Le cose vengono dette chiare e dirette, in viso: “non voglio diventare come te, mamma”. E la reazione non è offesa come accadrebbe in qualunque famiglia borghese occidentale, piuttosto una presa di coscienza della maturità della ragazza quindicenne, un desiderio obbligato di trovare il modo di donarle una possibilità differente da quella vissuta come ragazza madre senza marito da Amina. Coraggio e empatia, umiltà e lealtà anche verso chi si conosce poco: la donna che pratica aborti tituba: “Non ce la posso fare, succedono degli incidenti, è già successo” e in risposta Amina lascia parlare una parte dentro di sé che non ha che fare con il raziocinio o la legalità, quanto con l’anima e l’istinto, quello che non fa sbagliare: “mi fido di te”.

Sorelle di sangue, sorelle di cuore, sorelle naturali biologiche di sentimento, madri, figlie, una compatta compagine di donne africane alle prese non solo con aborti illegali ma anche con l’esportazione del clitoride, una tra le più violente pratiche di mutilazione sessuale, voluta dall’uomo e subita dalla donna. La repressione del piacere femminile, lo stupro tra vicini di casa, la predominanza del più forte sul più debole: i presupposti per una società arretrata e culturalmente sotto i livelli minimi di una giustizia sociale.

Passato in Concorso alla scorso Festival di Cannes e in Italia a quello di Torino, il maestoso film del cineasta ciadiano Mahamat-Saleh Haroun  – più volte premiato a Venezia –  è girato in campi lunghi lenti e fissi, alternati a inquadrature in primo piano di Amina, la madre, sul cui viso passano tutte le emozioni che una madre può provare per alleviare il dolore di una figlia; negli occhi di Maria, risoluta e orgogliosa, bella e consapevole, pratica e spaventata.

Le figure maschili positive sono quasi del tutto assenti, a parte il medico che pratica aborti illegali lontano dal centro ma in una clinica appartata, scelta apposta. Il finale – un grande colpo di scena – scompagina le poche sicurezze che Amina credeva di avere. Occhi negli occhi, appoggiate a riprendere fiato contro mura di argilla, forti e friabili come loro, madre e figlia si sorridono: “Ce ne andiamo da questo quartiere”. Buio.

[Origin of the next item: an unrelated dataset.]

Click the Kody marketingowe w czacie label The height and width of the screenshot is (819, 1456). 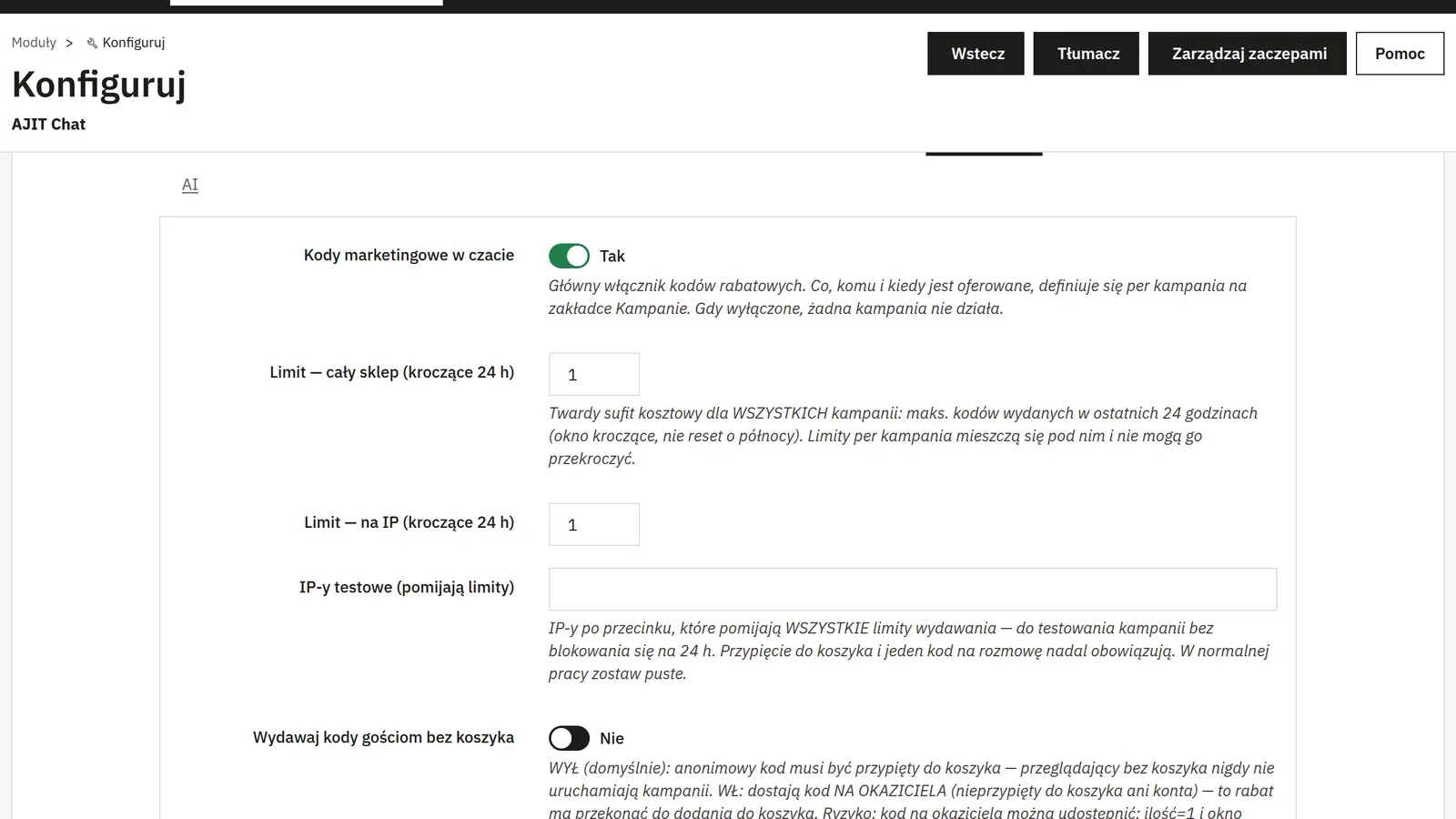click(x=409, y=255)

In sala dal 14 aprile e in anteprima al cinema Quattro Fontane di Roma domenica 10 alle ore 11.00 in versione originale sottotitolata.


Cast & Credits

Una madre, una figlia (Lingui) Regia e sceneggiatura: Mahamat-Saleh Haroun;  fotografia: Mathieu Giombini; montaggio: Marie-Hélène Dozo; musica: Wasic DIOP; interpreti: Achouackh Abakar Souleymane (Amina), Rihane Khalil Alio (Maria), Youssouf Djaoro (Brahim), Briya Gomdigue (Fanta), Hadjé Fatimé Ngoua (la levatrice); produzione: Florence Stern per Pili Films, Made In Germany Filmproduktion, Beluga Tree, Goï Goï Productions (TD); origine: Francia, Chad, Germania, Belgio, 2021; durata: 87′; distribuzione: Academy Two.